= Beginning of Section =

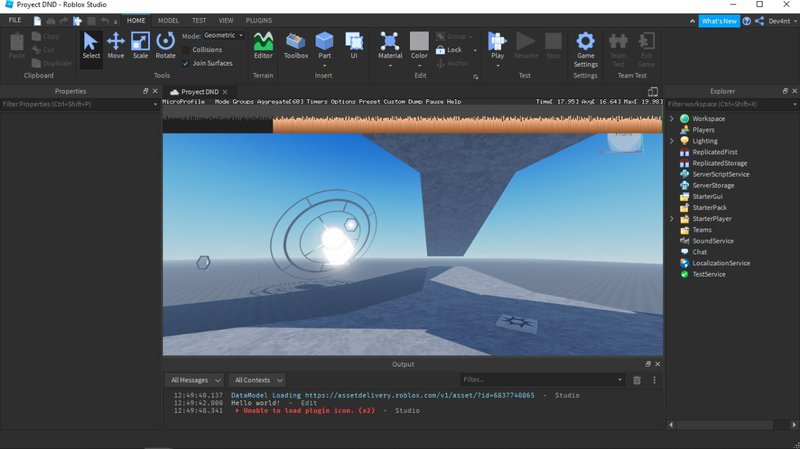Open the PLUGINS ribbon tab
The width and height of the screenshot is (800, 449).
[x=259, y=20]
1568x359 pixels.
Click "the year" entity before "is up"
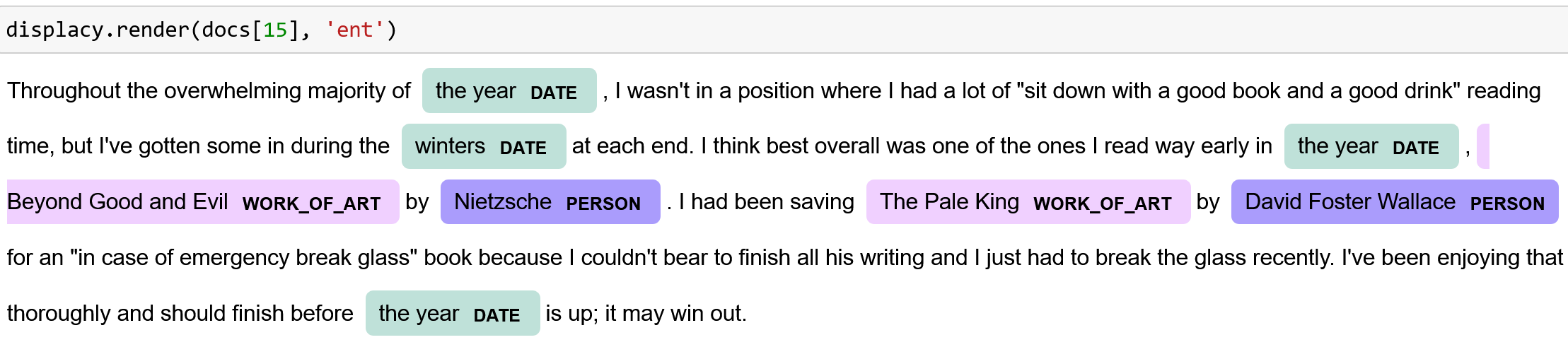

= End of Section =

* Exercise brief
Copy the lines from the line that contains "1568x359 pixels." through the end of the records, exactly and with nothing added; leave the pictures out.

* Exercise result
1568x359 pixels.
Click "the year" entity before "is up"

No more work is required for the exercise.